Stromal Bed Quality in LASIK


In LASIK surgery, the IntraLase 30-kHz femtosecond laser produces smoother stromal beds than the IntraLase 15-kHz and the Hansatome 160-µm head using a new blade, according to researchers in California.


The IntraLase 15- and 30-kHz femtosecond laser and the Hansatome were used to create LASIK flaps in nine unfrozen human globes in three groups of three globes each. All procedures were performed by one surgeon skilled in LASIK.


Group 1 was the control, in which the flaps were created using a Hansatome microkeratome with a 160-µm head. Group 2 consisted of flaps created at the 110-µm thickness setting using the IntraLase 15-kHz and Group 3, of 110-µm flaps using the IntraLase 30-kHz laser.


The flaps and stromal beds were examined by scanning electron microscopy. Surface quality of the SEM images was graded by three masked observers and by using software designed for roughness analysis.

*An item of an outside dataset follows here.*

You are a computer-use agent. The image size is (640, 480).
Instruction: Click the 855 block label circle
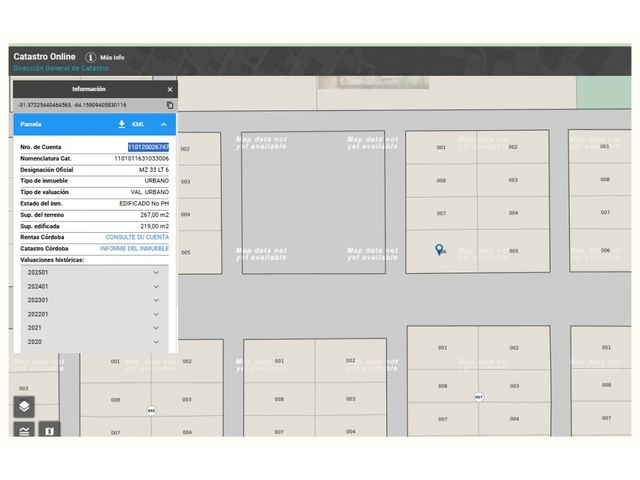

In Group 1, samples cut with the Hansatome 160-µm head and a new blade created a stromal bed without irregularities or chatterlines (qualitative surface roughness [QlSR] = 1.75 ±0.99; quantitative surface roughness [QnSR] = 35.3 ±10.32 nm). The bed was entirely smooth and compact. The sample cut with the reused blade, however, showed a rougher bed than the two previous samples (QlSR = 3.33; QnSR = 52 nm). Group 2 15-kHz IntraLase samples showed a stromal bed without irregularities, without tissue tags and with a smoothness comparable to that of Group 1 (QlSR = 2.17 ±0.71; QnSR = 38.97 ±4.35 nm). There were no statistically significant differences between Group 1 (new blade only) and Group 2 QlSR (p=0.244) and QnSR (p=0.564). Group 3 30-kHz IntraLase samples showed a smoother stromal bed than Group 1 and 2 samples. This was a statistically significant difference with QlSR = 1.1 ±0.17 (p<0.001) and showed borderline significance with QnSR = 24.4 ±0.96 nm (p=0.05).

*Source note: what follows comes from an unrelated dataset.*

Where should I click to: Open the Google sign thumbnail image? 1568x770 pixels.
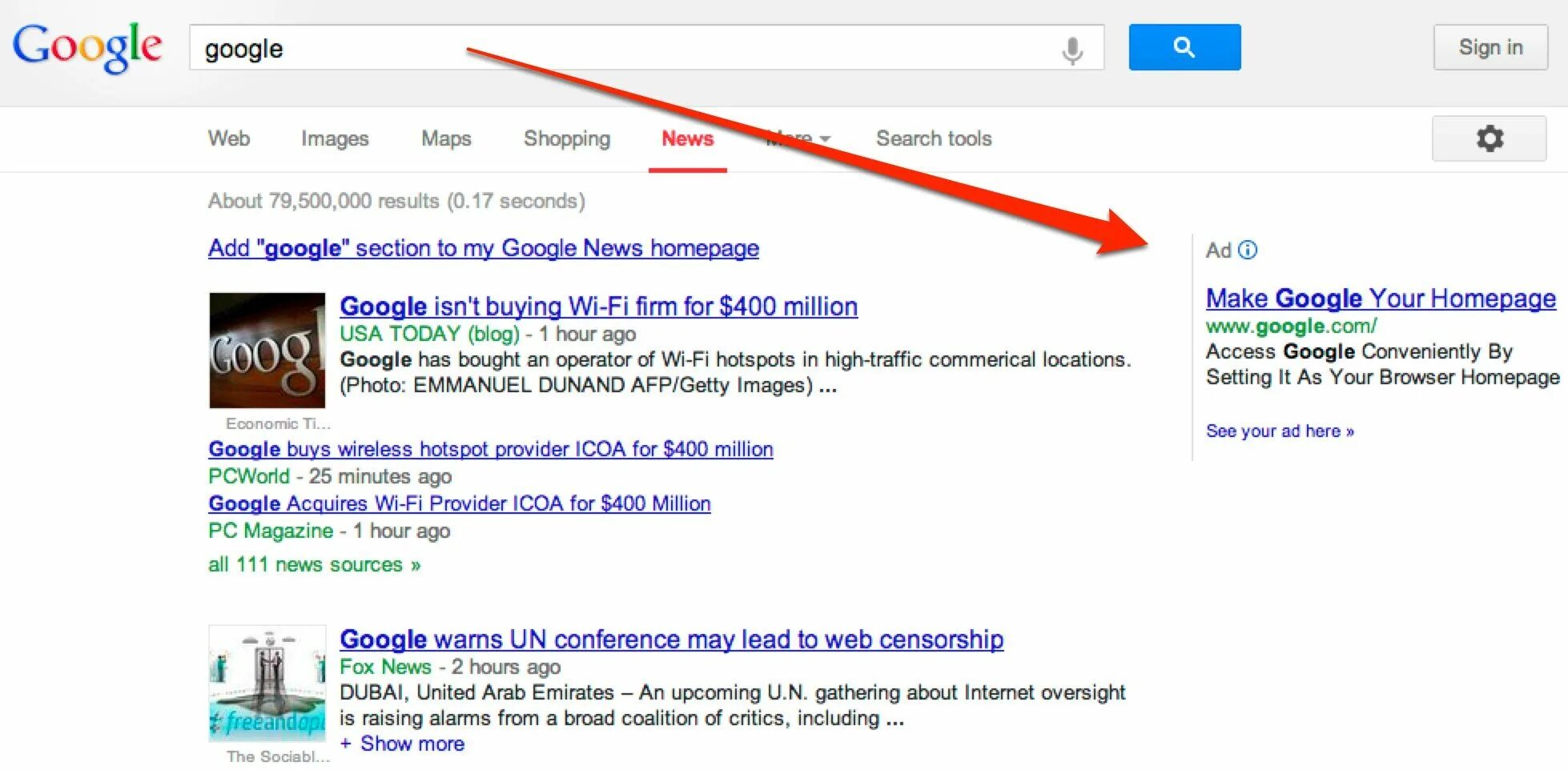pyautogui.click(x=267, y=351)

The researchers state that improvement in blade quality control and tightening of the tolerances of the microkeratome head gap will improve the predictability of flap dimensions, but the basics of flap creation are unchanged with the newer mechanical microkeratomes. They suspect that the morphological features will remain unchanged from those documented in their study.


(Cornea 2007;26:446-451)

Sarayba MA, Ignacio TS, Binder PS, Tran DB.